General information
- Type: Paraglider
- National origin: Brazil
- Manufacturer: Sol Paragliders
- Status: In production (Prymus 4, 2016)

History
- Manufactured: mid-2000s - present

= Sol Prymus =

The Sol Prymus (English: Primus, meaning Primary) is a Brazilian single-place paraglider that was designed and produced by Sol Paragliders of Jaraguá do Sul starting in the mid-2000s. It remained in production as the Prymus 4 in 2016.

==Design and development==
The Prymus was designed as a beginner to intermediate glider. By 2016 the design had progressed through four generations of models, the Prymus 1, 2, 3 and 4, each improving on the last. The models are each named for their relative size.

The Prymus 4 has a top and bottom wing surface made from WTX 40 - 40 g/m2 fabric, with wing ribs made from Pro Nyl 42 g/m2 rip stop covered with poliuretano and BT technology reinforcements. The lines are 1.1, 1.5 and 2.1 mm Cousin Technora Superaram, while the risers are Fitanew 15 x 2,0 mm Flat Multi 1600 kg strapping. The carabiners are Ansung Precision 4mm 800 kg and the pulleys are made by SOL.

==Variants==
===Prymus 1===
- Prymus 1 S
Small-sized model for lighter pilots. Its 11.40 m span wing has a wing area of 27.43 m2, 35 cells and the aspect ratio is 4.74:1. The pilot weight range is 60 to 80 kg. The glider model is AFNOR Standard certified.
- Prymus 1 M
Mid-sized model for medium-weight pilots. Its 11.88 m span wing has a wing area of 29.77 m2, 35 cells and the aspect ratio is 4.74:1. The pilot weight range is 75 to 95 kg.

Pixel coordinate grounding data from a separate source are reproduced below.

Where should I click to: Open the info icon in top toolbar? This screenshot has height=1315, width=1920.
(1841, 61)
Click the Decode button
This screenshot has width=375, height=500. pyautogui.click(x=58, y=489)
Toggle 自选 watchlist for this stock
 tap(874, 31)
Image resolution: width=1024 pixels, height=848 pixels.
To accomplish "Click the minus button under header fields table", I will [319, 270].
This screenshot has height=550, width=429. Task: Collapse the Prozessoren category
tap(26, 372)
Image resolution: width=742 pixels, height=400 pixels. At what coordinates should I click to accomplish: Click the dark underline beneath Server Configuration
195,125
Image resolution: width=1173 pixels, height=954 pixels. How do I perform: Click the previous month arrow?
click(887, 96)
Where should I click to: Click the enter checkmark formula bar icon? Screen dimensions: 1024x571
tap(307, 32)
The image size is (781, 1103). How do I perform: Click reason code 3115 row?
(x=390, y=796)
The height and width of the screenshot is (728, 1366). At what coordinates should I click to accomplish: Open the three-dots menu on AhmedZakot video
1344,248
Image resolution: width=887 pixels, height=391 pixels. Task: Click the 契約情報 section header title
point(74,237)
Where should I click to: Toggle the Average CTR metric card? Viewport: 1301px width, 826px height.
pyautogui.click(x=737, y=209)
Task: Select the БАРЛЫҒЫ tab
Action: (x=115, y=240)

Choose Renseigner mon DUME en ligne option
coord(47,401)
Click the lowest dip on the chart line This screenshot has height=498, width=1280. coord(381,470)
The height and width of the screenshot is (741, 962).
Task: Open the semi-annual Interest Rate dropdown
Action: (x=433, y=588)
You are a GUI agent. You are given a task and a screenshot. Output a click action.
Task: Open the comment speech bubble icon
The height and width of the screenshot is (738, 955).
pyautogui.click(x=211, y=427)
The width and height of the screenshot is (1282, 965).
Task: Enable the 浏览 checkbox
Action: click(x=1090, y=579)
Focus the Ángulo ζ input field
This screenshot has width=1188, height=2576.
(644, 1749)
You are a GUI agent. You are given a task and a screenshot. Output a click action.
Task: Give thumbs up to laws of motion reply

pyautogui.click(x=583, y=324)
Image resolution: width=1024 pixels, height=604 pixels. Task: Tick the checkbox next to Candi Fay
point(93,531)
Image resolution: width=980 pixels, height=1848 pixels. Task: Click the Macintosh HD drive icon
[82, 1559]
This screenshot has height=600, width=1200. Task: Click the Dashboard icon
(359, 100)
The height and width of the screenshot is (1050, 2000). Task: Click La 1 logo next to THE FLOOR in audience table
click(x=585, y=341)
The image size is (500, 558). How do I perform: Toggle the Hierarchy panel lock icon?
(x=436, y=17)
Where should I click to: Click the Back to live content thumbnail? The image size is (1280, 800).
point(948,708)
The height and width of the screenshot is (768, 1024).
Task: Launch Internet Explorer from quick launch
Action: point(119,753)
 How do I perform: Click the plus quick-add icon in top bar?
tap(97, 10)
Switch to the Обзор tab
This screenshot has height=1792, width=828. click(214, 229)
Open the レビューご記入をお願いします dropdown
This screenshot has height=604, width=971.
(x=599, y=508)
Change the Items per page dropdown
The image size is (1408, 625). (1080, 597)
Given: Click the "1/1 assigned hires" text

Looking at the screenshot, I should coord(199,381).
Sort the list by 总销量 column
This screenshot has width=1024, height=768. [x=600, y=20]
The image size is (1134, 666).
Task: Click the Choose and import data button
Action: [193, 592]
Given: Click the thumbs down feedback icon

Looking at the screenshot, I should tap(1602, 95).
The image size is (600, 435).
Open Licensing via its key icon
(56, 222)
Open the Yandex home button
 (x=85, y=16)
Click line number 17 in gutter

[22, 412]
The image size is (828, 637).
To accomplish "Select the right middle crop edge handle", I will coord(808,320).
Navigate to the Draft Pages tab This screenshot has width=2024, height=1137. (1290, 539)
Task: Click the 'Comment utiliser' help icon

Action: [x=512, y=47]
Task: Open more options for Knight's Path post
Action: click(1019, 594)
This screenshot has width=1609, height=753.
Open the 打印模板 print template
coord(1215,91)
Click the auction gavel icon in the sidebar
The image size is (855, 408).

The glider model is AFNOR Standard certified.
- Prymus 1 L
Large-sized model for heavier pilots. Its 12.35 m span wing has a wing area of 32.2 m2, 35 cells and the aspect ratio is 4.74:1. The pilot weight range is 90 to 110 kg. The glider model is AFNOR Standard certified.

===Prymus 4===
- Prymus 4 S
Small-sized model for lighter pilots. Its 10.99 m span wing has a wing area of 23.41 m2, 39 cells and the aspect ratio is 5.16:1. The take-off weight range is 70 to 90 kg and glide ratio is 8.3:1. The glider model is Deutscher Hängegleiterverband e.V. (DHV) LTF/EN A certified.
- Prymus 4 M
Mid-sized model for medium-weight pilots. Its 11.6 m span wing has a wing area of 26.05 m2, 39 cells and the aspect ratio is 5.16:1. The take-off weight range is 80 to 100 kg and glide ratio is 8.3:1. The glider model is DHV LTF/EN A certified.
- Prymus 4 L
Large-sized model for heavier pilots. Its 12.08 m span wing has a wing area of 28.27 m2, 39 cells and the aspect ratio is 5.16:1. The take-off weight range is 85 to 110 kg and glide ratio is 8.3:1. The glider model is DHV LTF/EN A certified.
- Prymus 4 XL
Extra large-sized model for even heavier pilots. Its 12.56 m span wing has a wing area of 30.58 m2, 39 cells and the aspect ratio is 5.16:1. The take-off weight range is 100 to 125 kg and glide ratio is 8.3:1. The glider model is DHV LTF/EN A certified.